Bagikan:

JAKARTA - Peristiwa lockdown ternyata, tak hanya dialami kota-kota besar di dunia selama pandemi COVID-19. Hal serupa juga dikatakan para ilmuwan, mengenai situasi Matahari yang sedang memasuki periode Lockdown

Penggunaan kata lockdown, merujuk pada penurunan aktivitas permukaan Matahari atau biasa disebut dengan periode solar minimum. Akibatnya, pancaran sinar dan energi matahari akan berkurang secara drastis yang ditandai dengan kemunculan bintik hitam di permukaan matahari.

"Hitungan Sunspot (titik matahari), ini adalah salah satu yang terdalam abad ini. Medan magnet matahari menjadi lemah, memungkinkan sinar kosmik ekstra ke tata surya," ujar Astronom Tony Philips, Senin, 18 Mei.

Dalam catatan para ilmuwan dan antariksawan, sunspots matahari saat tidak beraktivitas mengalami peningkatan sebanyak 76 persen. Kondisi ini termasuk yang cukup parah dalam catatan satu abad terakhir. 

Selama periode ini pula, terjadi peningkatan sinar kosmik yang disebabkan pembukaan lubang korona dari area gelap sunspot. Di mana matahari akan menyemburkan flare yang diiringi peningkatan coronal mass ejections dari permukaan Matahari. 

Pancaran sinar kosmik yang berlebih itu pula yang dapat mengganggu aktivitas kutub magnet, pada setiap planet di tata surya. Jumlah sinar kosmik berlebih ini juga bisa memicu petir dan gangguan siklus alam, untuk planet seperti Bumi. 

Siklus Matahari

Berdasarkan pemantauan NASA Solar Dynamics Observatory, siklus penurunan aktivitas matahari terjadi setiap 11 tahun. Hal itu memungkinkan penurunan suhu di permukaan Bumi yang cukup drastis, hingga membuat musim dingin terasa lebih dingin.

Dalam catatan Nasa, aktivitas minimum Matahari terakhir kali terjadi pada tahun 2008 dan 2010 yang bertepatan dengan puncak musim dingin. "Meskipun pancaran matahari dalam kategori minimun. Tidak akan terjadi 'zaman es mini'," jelas tim ilmuwan Jeff Knight yang tergabung dalam tim Global Climate Change NASA.

Tabel periodik Matahari (dok. NASA)

Namun lain ceritanya, jika penurunan aktivitas matahari berlangsung ekstrim. Para Ilmuwan NASA khawatir kondisi itu bisa mengulangi kembali fenomena Dalton Minimum, yang sempat terjadi pada 1790 dan 1830. 

Saat itu, bumi mengalami suhu drastis hingga musim dingin menjadi sangat lama. Akibatnya produksi pangan dunia merosot karena mengalami kegagalan panen, kondisi itu juga diperparah dengan letusan gunung berapi.

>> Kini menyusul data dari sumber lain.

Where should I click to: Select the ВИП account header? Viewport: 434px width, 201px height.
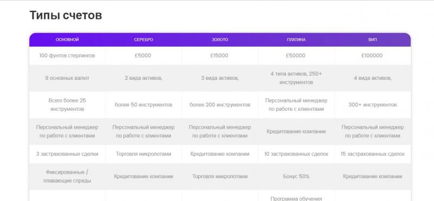point(373,40)
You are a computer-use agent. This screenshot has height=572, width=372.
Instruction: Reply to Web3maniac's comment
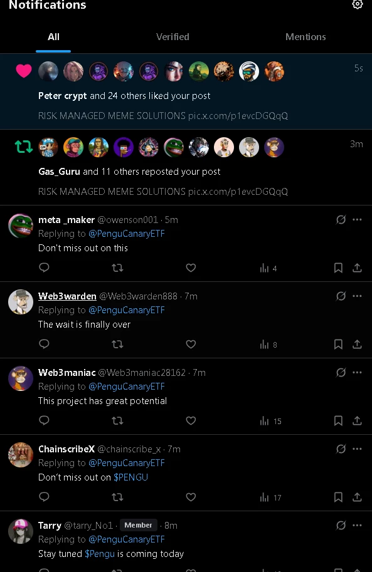click(44, 420)
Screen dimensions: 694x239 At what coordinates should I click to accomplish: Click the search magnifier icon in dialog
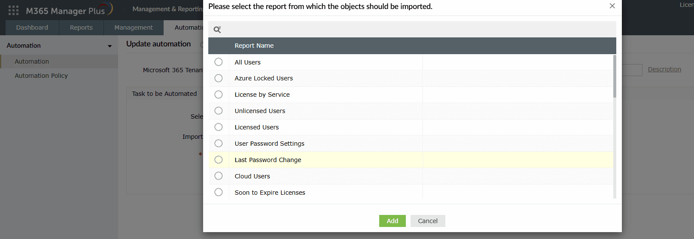[217, 30]
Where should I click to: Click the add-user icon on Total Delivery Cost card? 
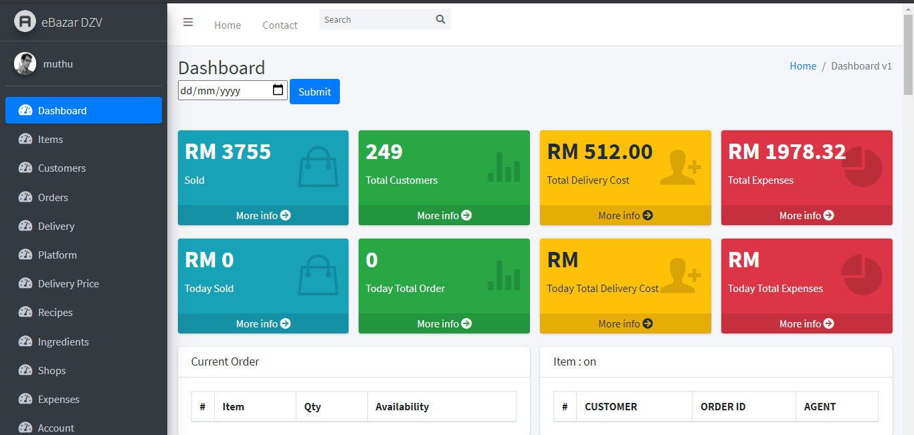click(680, 166)
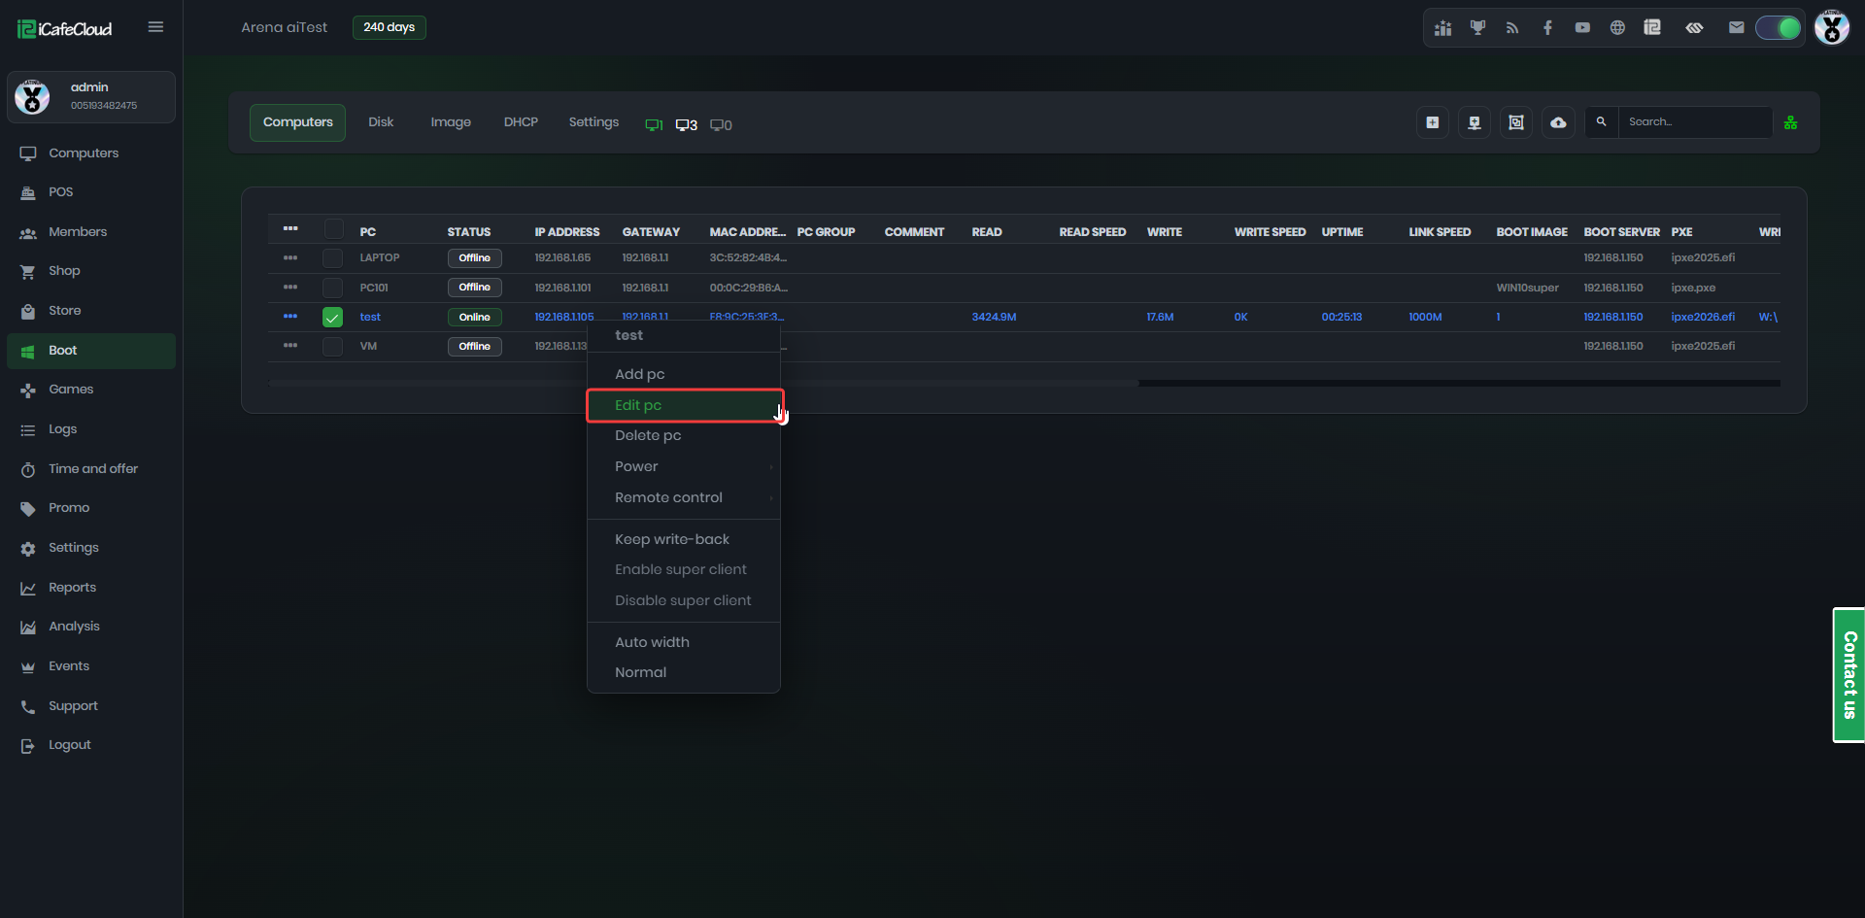
Task: Toggle the hamburger sidebar menu icon
Action: 155,27
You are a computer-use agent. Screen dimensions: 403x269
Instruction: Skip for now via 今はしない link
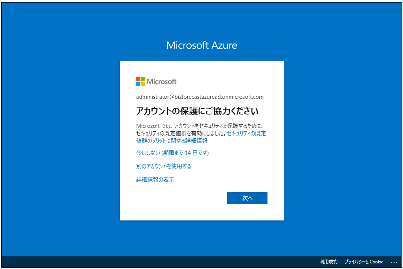172,153
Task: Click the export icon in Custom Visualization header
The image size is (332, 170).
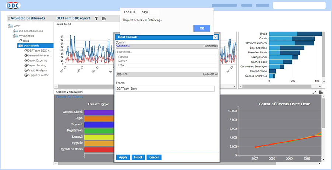Action: [321, 93]
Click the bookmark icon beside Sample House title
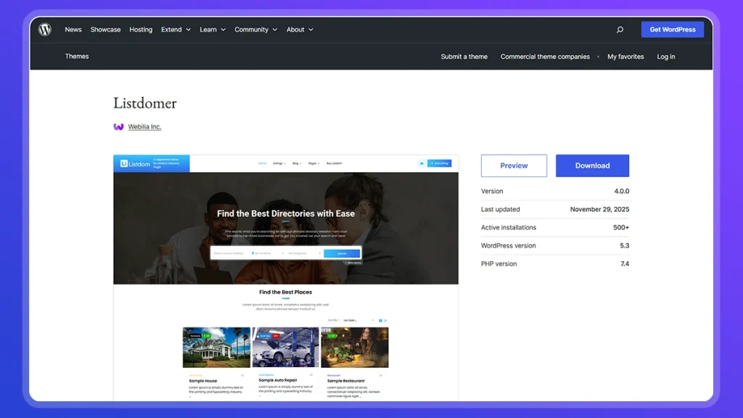 pyautogui.click(x=242, y=374)
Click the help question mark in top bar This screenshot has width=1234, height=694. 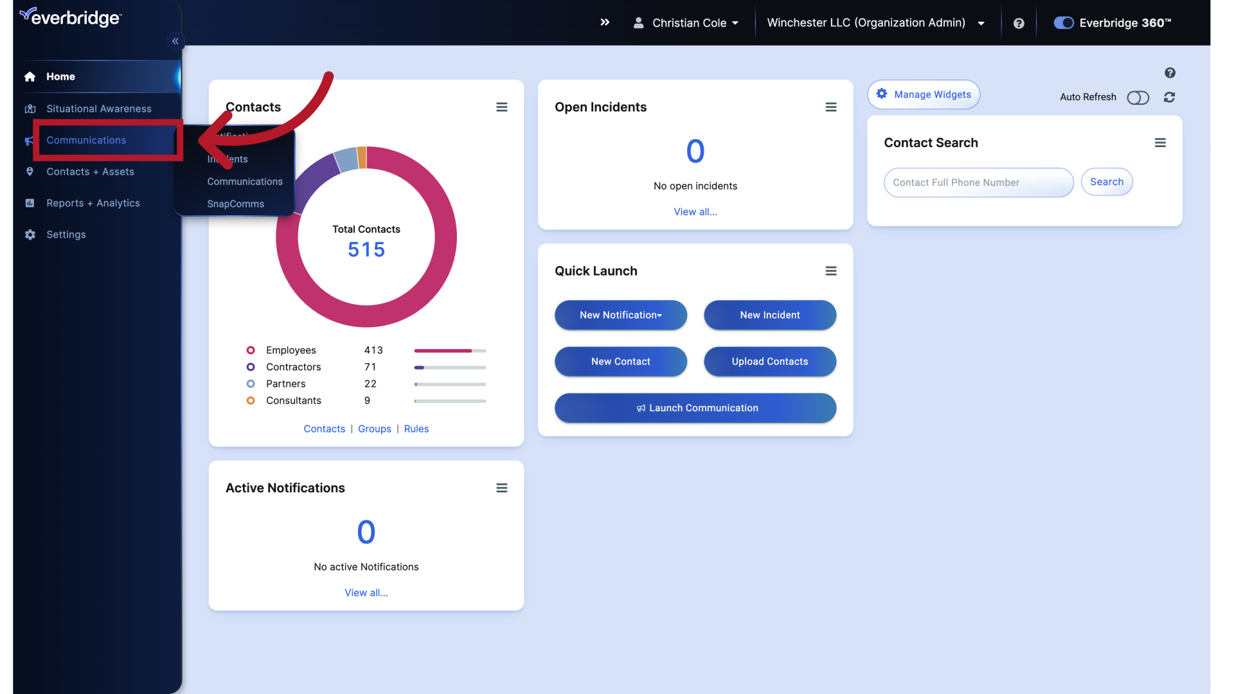click(1019, 23)
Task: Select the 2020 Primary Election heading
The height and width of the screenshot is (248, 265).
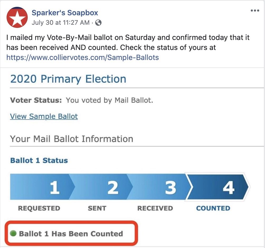Action: point(68,78)
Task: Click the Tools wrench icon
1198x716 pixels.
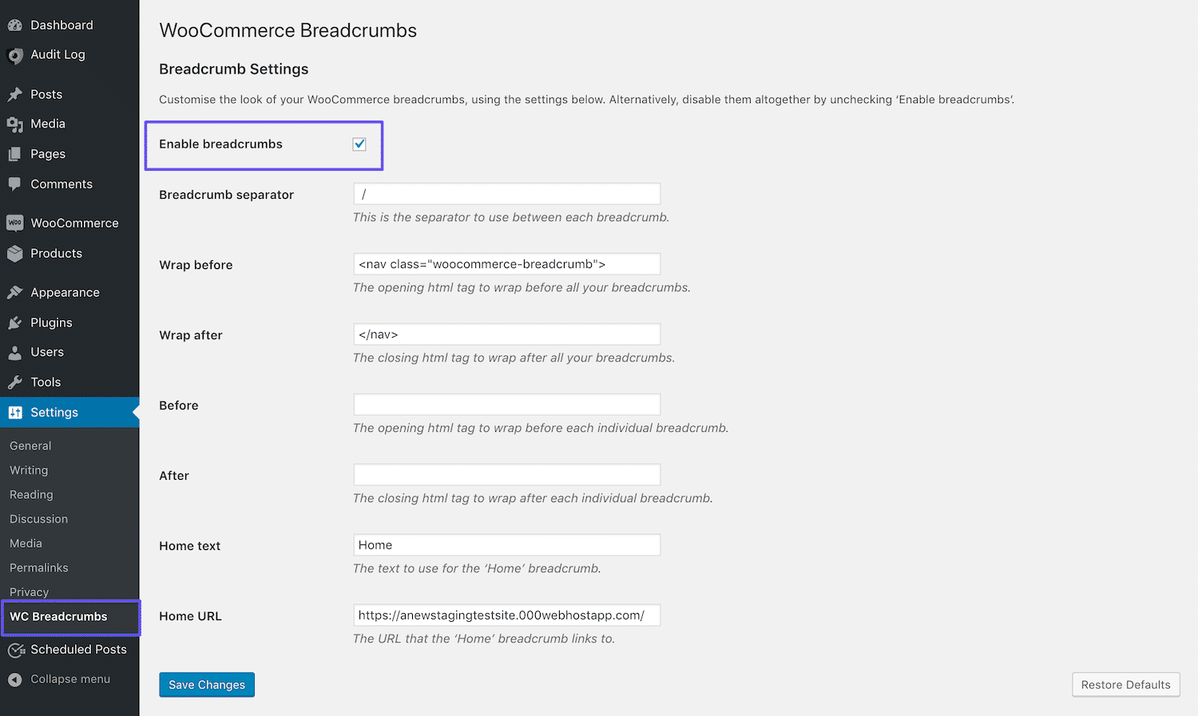Action: (x=15, y=382)
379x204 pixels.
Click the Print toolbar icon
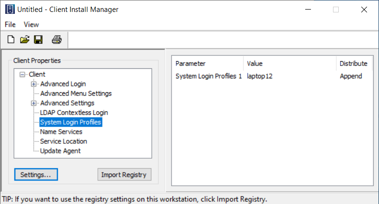[57, 40]
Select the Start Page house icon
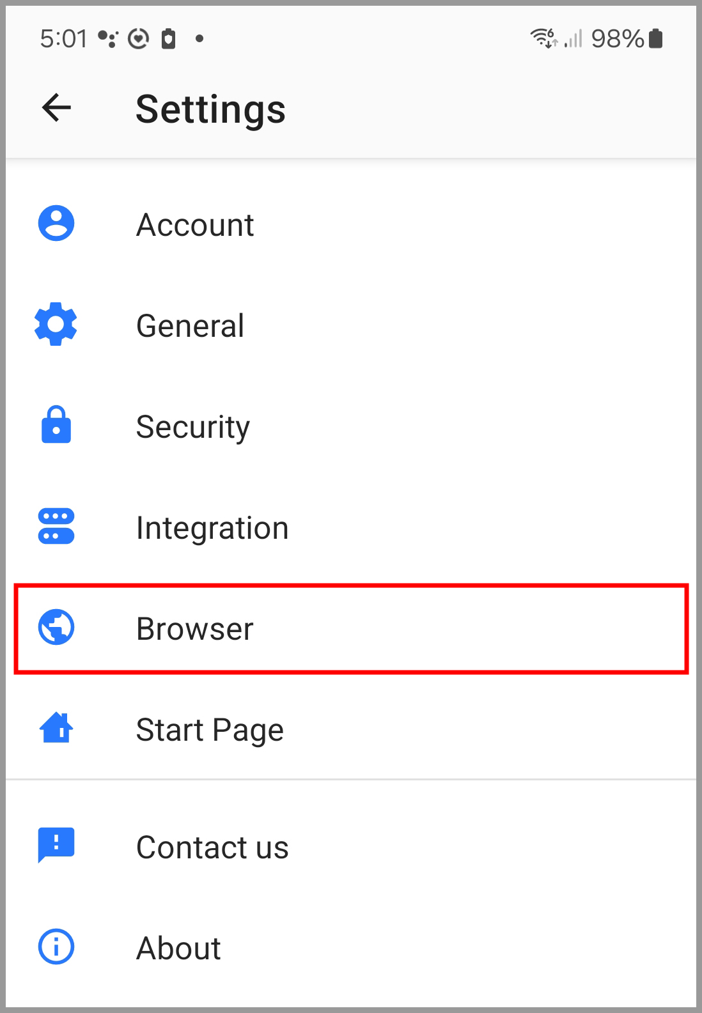Image resolution: width=702 pixels, height=1013 pixels. [x=56, y=728]
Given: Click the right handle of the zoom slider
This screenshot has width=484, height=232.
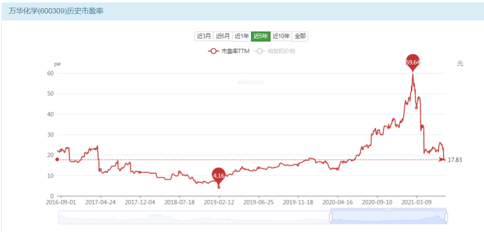Looking at the screenshot, I should (x=446, y=218).

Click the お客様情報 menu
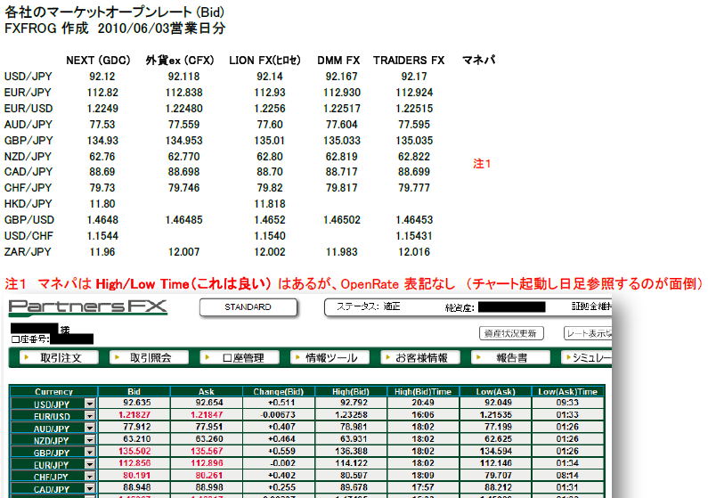click(x=421, y=357)
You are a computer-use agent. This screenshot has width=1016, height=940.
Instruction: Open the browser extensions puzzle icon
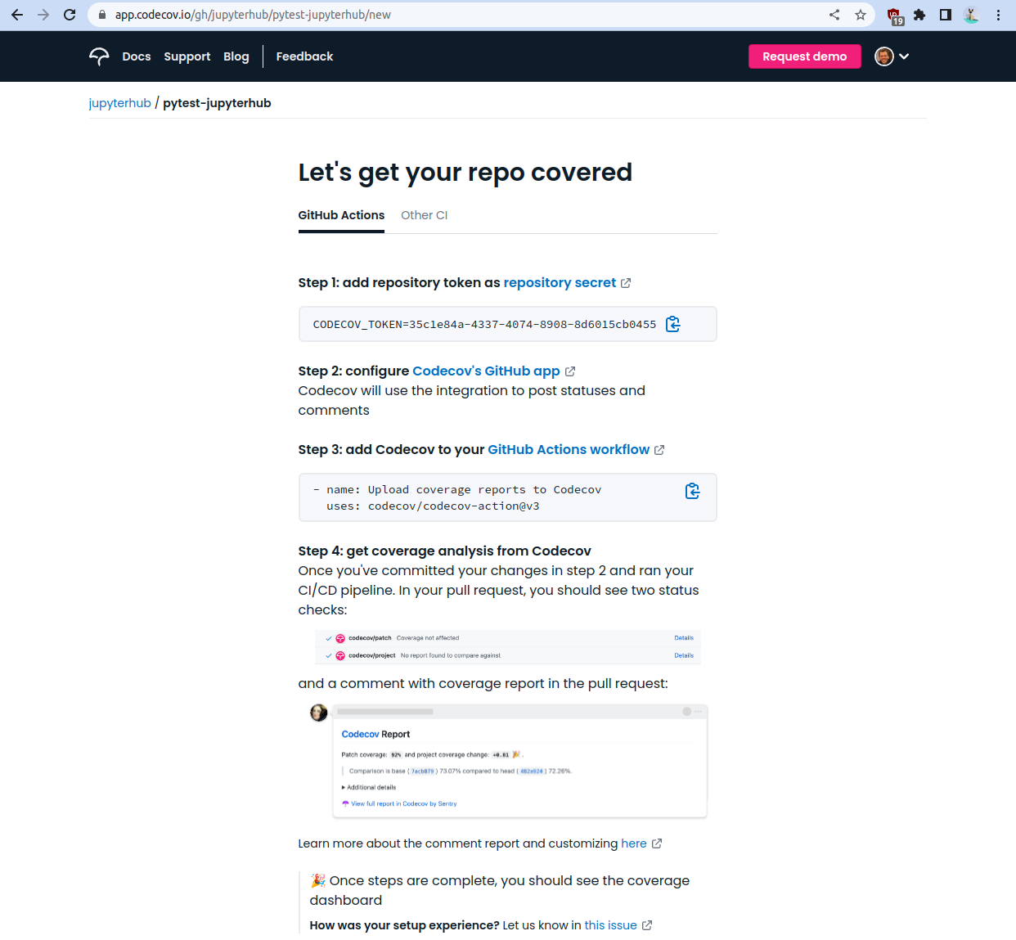(x=919, y=14)
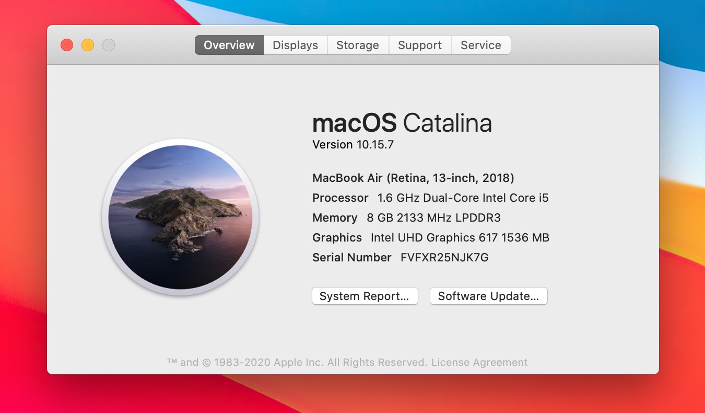Click the greyed-out zoom window button
The width and height of the screenshot is (705, 413).
(109, 45)
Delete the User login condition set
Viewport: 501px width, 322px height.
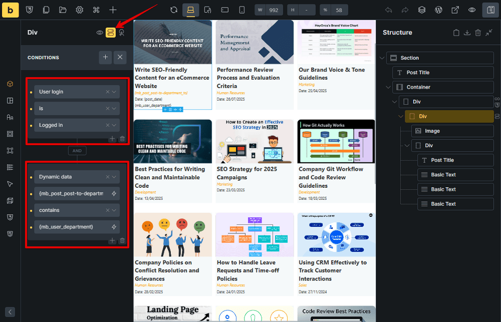coord(122,139)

Salah satu peristiwa yang tercatat dalam sejarah ketika periode Dalton Minimun terjadi, adalah letusan Gunung Tambora di Indonesia, pada 10 April 1815. Sedikitnya 71 ribu oranng tewas, dampak lainnya juga menyebabkan pancaran sinar matahari yang terhalang abu gunung berapi dan menyebabkan 'Tahun tanpa Musim Panas'.

"Bahkan jika Grand Solar Minimum bertahan satu abad, suhu global akan terus menghangat. Karena lebih banyak faktor daripada hanya variasi dalam output matahari yang mengubah suhu global di Bumi, yang paling dominan saat ini adalah pemanasan yang berasal dari emisi gas rumah kaca yang disebabkan oleh manusia," ujar NASA.